Commentary on Political Economy

Wednesday 6 March 2013

"Notes on Minsky" to be posted soon


I intend to post soon a series of reflections on the current state of the capitalist economy and its ideological mystique called "economic science". Here is a preview of the problematic in a recent post to Gavyn Davies's blog in the Financial Times:

Gavyn Davies at his most engaging, stimulating, perceptive and, dare I say, even provocative best. This is the kind of analysis that leads straight into more "existential" matters (our friend Marcus Rongunui would surely concur) in the sense that although it starts from seemingly mundane technical issues and pragmatic solutions, it quickly directs our attention to what is the "essence" of so-called economic "science" or theory. The theoretical divide or "gap" that exists in economics between the "real" economy and its "monetary" aspect (the "monetary veil") is something that invests (pun intended) "the output gap", which refers to that level of productive activity consistent with low inflation, to the "transmission mechanism" linking that real activity to monetary policy.

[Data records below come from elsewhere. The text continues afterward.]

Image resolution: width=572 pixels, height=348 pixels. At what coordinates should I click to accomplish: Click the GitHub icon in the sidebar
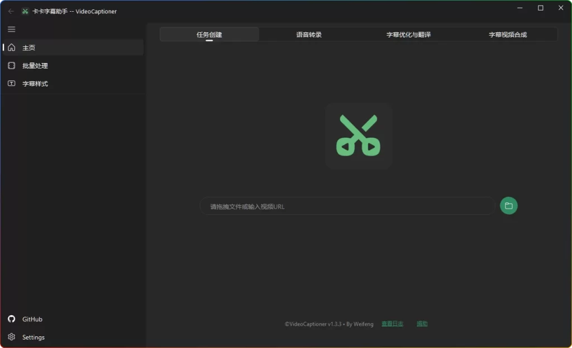pyautogui.click(x=12, y=319)
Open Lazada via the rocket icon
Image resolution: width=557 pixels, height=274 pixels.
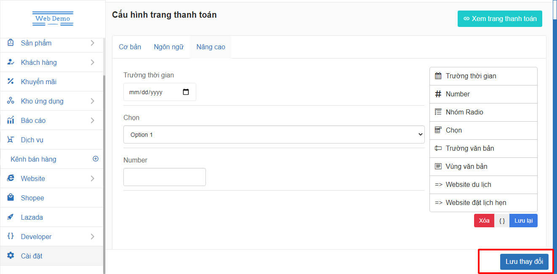click(11, 217)
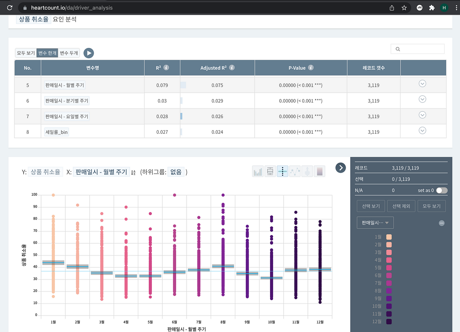Viewport: 460px width, 332px height.
Task: Switch to the box plot chart icon
Action: (270, 171)
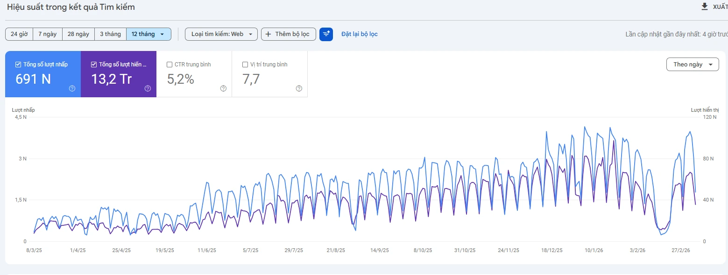Click the plus icon in Thêm bộ lọc
This screenshot has width=728, height=275.
pos(268,34)
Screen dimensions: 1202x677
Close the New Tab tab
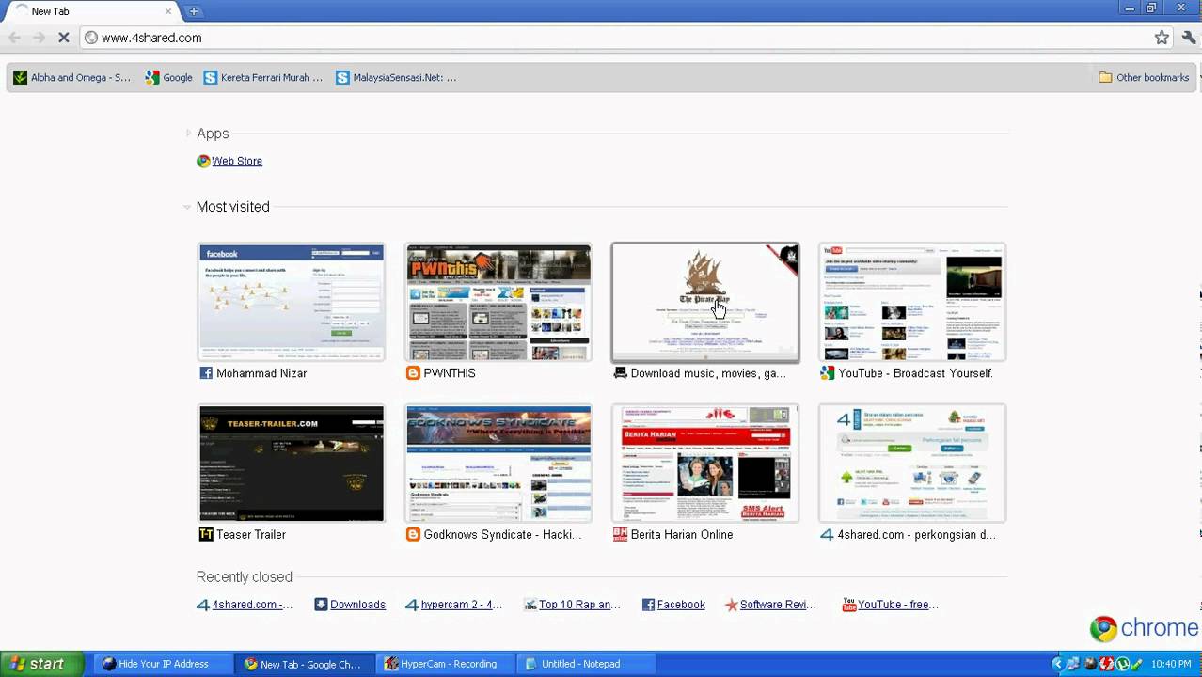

The conclusions to which this sort of analysis leads may well be "explosive" where the survival of what I call "the society of capital" is concerned. In essence, my point is that we are fast approaching the point at which the wage relation or capital becomes the ultimate "barrier to production" - and therefore capital meets its own "internal" or intrinsic limit. The Greenspan and Bernanke "puts" illustrate the manner in which the wage relation can continue to subsist (the subsistence wage?) only on entirely "fictitious" grounds (what Soros has called "fictitious capital"). High time, is it not, that we began searching for alternatives, particularly in view of the alarming developments in Europe and China.

Gavyn may be aware that for a long time, even but not solely on his blog, I was warning about the existence of asset-price "inflation" (speculative bubbles) even in the absence of "measurable" inflation. I have cobbled together some analytical thoughts (in the tradition of the "critique of political economy" that dates from Marx to Minsky) that I will seek to publish sporadically and spasmodically on www.eforum21.com in the near future under the collective title of "Notes on Minsky".